NZ Postcards to NZ is an opportunity to connect with fellow Kiwis through art.
"Calling all Kiwis to share your own unique culture using #nzpostcardstonz. It's the creative idea that when we go travelling we approach it with an open heart and with a sense of curiosity and wanting to engage in something new," artist Adibah Saad said.
"We wanted to help create a way that could bring all these feelings and raise awareness within our own country."
Celebrating the diversity and inclusivity that New Zealand stands for today, this interactive artwork takes New Zealanders on a visual journey through travel postcards that use photographs and text to demonstrate and reveal, that those who we might unthinkingly perceive as the 'other', are in fact 'us'.
At The Performance Arcade viewers are invited to be photographed into a "live postcard" with their chosen backdrop and props.
They can then post into a post-box at the venue to a fellow Kiwi.
Additionally you can pick and post from an exhibited collection of postcards created by the artists if you don't want to be photographed.
NZ Postcards to NZ was born out of the tragic events at the Christchurch Mosque shooting last year.

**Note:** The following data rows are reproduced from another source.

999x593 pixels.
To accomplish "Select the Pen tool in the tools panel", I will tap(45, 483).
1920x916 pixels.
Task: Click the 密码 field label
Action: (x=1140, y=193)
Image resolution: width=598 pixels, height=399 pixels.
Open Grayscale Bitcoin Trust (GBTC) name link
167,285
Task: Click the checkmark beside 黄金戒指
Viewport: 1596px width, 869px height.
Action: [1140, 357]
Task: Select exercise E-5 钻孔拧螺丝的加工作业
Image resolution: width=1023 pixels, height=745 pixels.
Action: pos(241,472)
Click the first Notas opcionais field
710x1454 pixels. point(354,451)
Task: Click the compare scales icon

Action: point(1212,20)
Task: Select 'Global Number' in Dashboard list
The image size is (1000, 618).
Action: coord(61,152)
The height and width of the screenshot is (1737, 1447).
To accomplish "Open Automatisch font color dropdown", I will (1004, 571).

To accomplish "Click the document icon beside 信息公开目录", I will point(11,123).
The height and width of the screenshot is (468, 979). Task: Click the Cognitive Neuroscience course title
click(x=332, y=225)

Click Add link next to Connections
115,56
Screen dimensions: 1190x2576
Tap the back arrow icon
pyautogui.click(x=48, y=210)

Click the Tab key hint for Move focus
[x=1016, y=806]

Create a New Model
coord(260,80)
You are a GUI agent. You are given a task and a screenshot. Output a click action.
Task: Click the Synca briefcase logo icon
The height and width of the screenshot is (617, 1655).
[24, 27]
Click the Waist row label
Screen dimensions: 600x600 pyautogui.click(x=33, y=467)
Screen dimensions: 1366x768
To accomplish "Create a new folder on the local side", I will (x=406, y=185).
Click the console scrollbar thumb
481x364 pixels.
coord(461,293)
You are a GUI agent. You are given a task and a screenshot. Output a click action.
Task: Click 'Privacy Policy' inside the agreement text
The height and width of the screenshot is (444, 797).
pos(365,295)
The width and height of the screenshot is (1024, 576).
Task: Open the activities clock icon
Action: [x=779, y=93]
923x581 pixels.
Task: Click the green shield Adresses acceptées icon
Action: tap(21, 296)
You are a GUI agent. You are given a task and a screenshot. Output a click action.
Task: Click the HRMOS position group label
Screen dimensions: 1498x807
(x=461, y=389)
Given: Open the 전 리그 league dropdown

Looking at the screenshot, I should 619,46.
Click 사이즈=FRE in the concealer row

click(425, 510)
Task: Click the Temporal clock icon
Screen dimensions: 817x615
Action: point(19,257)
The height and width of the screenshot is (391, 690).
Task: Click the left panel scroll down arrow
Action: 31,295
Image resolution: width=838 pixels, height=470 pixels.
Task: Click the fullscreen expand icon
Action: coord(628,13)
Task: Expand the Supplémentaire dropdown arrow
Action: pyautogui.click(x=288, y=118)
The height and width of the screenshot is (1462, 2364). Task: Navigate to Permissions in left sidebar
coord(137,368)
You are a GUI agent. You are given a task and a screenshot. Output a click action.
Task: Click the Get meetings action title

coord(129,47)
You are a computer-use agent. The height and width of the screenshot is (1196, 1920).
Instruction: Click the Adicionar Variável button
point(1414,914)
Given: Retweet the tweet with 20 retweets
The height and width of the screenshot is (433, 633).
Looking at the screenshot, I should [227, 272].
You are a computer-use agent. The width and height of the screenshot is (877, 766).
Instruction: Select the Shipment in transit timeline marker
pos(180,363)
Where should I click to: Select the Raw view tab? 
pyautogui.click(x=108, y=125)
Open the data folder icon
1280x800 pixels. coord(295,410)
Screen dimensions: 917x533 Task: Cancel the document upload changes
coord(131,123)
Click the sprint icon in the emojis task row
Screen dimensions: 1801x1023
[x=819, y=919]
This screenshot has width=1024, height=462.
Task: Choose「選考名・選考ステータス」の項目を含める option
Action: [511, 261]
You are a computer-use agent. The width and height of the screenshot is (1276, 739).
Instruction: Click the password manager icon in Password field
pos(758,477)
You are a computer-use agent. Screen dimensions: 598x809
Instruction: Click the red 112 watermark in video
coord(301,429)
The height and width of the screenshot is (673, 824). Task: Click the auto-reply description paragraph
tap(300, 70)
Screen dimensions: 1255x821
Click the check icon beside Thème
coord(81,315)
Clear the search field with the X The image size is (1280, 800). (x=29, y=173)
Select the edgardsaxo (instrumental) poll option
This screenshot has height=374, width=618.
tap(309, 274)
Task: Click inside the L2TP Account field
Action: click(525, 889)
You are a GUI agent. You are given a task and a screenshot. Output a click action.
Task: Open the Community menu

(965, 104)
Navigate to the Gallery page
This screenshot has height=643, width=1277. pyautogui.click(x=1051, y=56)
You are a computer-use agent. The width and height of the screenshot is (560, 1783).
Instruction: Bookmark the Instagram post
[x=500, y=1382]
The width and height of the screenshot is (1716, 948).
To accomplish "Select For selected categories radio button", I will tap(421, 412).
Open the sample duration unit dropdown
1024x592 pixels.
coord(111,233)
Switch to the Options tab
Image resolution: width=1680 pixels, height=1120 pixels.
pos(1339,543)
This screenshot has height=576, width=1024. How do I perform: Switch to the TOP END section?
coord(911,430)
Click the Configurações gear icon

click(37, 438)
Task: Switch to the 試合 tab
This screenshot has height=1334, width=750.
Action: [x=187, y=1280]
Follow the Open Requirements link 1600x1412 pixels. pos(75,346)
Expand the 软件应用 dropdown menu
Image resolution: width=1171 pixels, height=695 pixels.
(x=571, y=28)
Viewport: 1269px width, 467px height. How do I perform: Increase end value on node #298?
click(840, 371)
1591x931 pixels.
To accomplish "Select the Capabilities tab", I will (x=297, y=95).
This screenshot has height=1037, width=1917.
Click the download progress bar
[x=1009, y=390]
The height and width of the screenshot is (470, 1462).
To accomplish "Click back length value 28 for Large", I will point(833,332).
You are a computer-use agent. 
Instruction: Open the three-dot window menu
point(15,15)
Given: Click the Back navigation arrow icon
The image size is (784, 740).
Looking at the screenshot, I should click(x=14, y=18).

"Like our nation, I was devastated by the violence that could compel one to attack another based on their cultural identity — simply because they were different.
"I could no longer sit and watch on the sidelines as so many people in our beautiful country view people 'the other'.
There is an undertone of fear if people are different from us rather than embrace our uniqueness and recognise the beauty that each one of us is in fact different, and this is what underpins us as human beings and actually makes us one — the same."
Showcasing both New Zealand and international artists, the free festival attracts 60-90,000 people every year and will be returning to Wellington waterfront from February 27 to March 1.